You are viewing a plain text version of this content. The canonical link for it is here.
Posted to dev@subversion.apache.org by Garrett Rooney <ro...@electricjellyfish.net> on 2006/02/24 18:03:35 UTC

Prototype Big Checkout Blocker

So several of the potential ideas for dealing with disruptively large
checkouts involved writing custom Apache modules.  Paul already posted
his example of a module that reduces the priority of requests to check
out certain URLs, so I thought it might be nice to explore other
possibilities.

Specifically, I want something that can actually block the request
entirely, not just reduce its priority, and it should NOT interfere
with REPORT requests that are not updates/checkouts/exports.  Also,
eventually it would be nice to be able to extend this to support
stopping overly large replay requests while not interfering with
REPORTs to these URLs that are not resource intensive.

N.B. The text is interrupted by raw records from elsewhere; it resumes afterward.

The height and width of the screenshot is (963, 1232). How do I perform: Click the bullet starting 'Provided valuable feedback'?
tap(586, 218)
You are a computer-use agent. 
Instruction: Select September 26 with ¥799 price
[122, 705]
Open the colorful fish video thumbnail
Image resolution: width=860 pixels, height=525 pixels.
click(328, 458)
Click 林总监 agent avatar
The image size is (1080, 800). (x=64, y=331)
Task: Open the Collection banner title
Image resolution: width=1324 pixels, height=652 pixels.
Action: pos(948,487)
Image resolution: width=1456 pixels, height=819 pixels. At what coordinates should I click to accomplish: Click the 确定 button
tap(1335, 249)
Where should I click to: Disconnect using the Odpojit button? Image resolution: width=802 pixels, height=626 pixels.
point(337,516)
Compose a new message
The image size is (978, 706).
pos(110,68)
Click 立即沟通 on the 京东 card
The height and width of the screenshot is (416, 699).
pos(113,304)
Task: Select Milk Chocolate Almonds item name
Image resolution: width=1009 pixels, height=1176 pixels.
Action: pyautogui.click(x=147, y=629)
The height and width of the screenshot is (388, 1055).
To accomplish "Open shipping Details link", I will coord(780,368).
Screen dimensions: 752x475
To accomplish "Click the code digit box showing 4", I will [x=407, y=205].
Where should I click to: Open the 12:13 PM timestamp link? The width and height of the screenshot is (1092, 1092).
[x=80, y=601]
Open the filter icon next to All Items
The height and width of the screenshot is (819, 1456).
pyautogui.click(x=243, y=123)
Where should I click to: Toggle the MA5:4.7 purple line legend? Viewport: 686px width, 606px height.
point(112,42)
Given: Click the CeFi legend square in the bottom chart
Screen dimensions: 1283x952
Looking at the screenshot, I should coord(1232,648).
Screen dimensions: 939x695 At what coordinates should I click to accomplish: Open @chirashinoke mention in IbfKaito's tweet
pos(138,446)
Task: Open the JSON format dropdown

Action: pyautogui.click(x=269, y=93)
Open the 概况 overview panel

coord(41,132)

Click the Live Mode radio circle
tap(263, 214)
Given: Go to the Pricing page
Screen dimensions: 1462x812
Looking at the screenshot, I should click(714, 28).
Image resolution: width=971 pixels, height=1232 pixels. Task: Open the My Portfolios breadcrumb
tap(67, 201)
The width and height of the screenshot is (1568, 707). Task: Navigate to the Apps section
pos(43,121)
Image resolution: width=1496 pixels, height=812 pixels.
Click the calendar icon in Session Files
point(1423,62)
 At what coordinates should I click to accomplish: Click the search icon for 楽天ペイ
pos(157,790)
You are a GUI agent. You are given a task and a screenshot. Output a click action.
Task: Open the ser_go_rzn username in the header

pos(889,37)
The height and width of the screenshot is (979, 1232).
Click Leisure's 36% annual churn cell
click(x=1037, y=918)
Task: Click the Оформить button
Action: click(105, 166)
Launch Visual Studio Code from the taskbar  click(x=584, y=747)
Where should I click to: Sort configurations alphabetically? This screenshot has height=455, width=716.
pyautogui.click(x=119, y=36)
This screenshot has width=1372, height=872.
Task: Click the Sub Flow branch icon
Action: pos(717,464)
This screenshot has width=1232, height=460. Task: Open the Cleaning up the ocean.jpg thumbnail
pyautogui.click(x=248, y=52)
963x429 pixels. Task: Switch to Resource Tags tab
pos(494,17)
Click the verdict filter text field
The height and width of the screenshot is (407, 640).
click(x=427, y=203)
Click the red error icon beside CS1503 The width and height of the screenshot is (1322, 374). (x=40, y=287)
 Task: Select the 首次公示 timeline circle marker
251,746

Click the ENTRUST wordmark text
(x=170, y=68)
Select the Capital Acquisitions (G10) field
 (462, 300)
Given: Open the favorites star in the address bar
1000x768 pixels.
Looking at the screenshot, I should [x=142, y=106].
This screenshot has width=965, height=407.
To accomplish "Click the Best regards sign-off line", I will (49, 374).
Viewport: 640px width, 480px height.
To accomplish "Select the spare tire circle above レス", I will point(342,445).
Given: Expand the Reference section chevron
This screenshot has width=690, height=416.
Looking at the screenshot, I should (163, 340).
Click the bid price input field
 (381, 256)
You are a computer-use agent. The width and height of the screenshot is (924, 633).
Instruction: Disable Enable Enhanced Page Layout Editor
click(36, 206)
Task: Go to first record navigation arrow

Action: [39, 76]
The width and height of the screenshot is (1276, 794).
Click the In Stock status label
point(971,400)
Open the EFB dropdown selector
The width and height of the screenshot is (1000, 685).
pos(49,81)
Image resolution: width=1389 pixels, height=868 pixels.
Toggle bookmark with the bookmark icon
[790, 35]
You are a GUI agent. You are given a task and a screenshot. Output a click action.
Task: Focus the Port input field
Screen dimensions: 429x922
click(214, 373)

What I've got here is a prototype for mod_limit_svn, it's implemented
as an Apache input filter (which is apparently a reasonably rare thing
to do, I actually had trouble finding good examples of this stuff,
most people seem to do their filtering on the output side, not the
input side) which parses the body of REPORT requests looking for
parameters that are problematic.

Right now, all it does is block checkouts of the root of the
repository, but eventually I want to extend it so that the list of
paths it blocks are configurable.  It's also smart enough to avoid
blocking "safe" uses of the update-report, like diff (of course, that
means it's not blocking potentially unsafe things like 'switch', but
we are limited by the information provided by the protocol).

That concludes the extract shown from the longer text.